**Your instructions:** Only certain lines below are wanted: those starting at the line containing "The height and" and ending at the line containing "Task: Collapse the Administrasjon section", both included, each retyped exactly.

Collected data
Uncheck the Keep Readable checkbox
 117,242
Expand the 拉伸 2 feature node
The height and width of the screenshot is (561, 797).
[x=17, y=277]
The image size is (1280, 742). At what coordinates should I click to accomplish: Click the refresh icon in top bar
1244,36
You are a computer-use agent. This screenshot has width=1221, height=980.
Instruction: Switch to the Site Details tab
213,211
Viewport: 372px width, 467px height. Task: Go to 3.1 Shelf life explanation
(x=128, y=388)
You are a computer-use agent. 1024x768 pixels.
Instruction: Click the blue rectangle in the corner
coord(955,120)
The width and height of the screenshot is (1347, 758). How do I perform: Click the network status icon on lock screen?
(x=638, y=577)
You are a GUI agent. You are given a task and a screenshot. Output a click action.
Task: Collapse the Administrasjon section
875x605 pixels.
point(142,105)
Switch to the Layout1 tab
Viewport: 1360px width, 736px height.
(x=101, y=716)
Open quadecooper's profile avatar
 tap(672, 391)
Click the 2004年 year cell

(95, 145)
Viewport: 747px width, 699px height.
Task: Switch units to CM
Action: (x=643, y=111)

**Result for this exercise:**
The height and width of the screenshot is (561, 797).
[x=17, y=277]
The image size is (1280, 742). At what coordinates should I click to accomplish: Click the refresh icon in top bar
1244,36
You are a computer-use agent. This screenshot has width=1221, height=980.
Instruction: Switch to the Site Details tab
213,211
Viewport: 372px width, 467px height. Task: Go to 3.1 Shelf life explanation
(x=128, y=388)
You are a computer-use agent. 1024x768 pixels.
Instruction: Click the blue rectangle in the corner
coord(955,120)
The width and height of the screenshot is (1347, 758). How do I perform: Click the network status icon on lock screen?
(x=638, y=577)
You are a GUI agent. You are given a task and a screenshot. Output a click action.
Task: Collapse the Administrasjon section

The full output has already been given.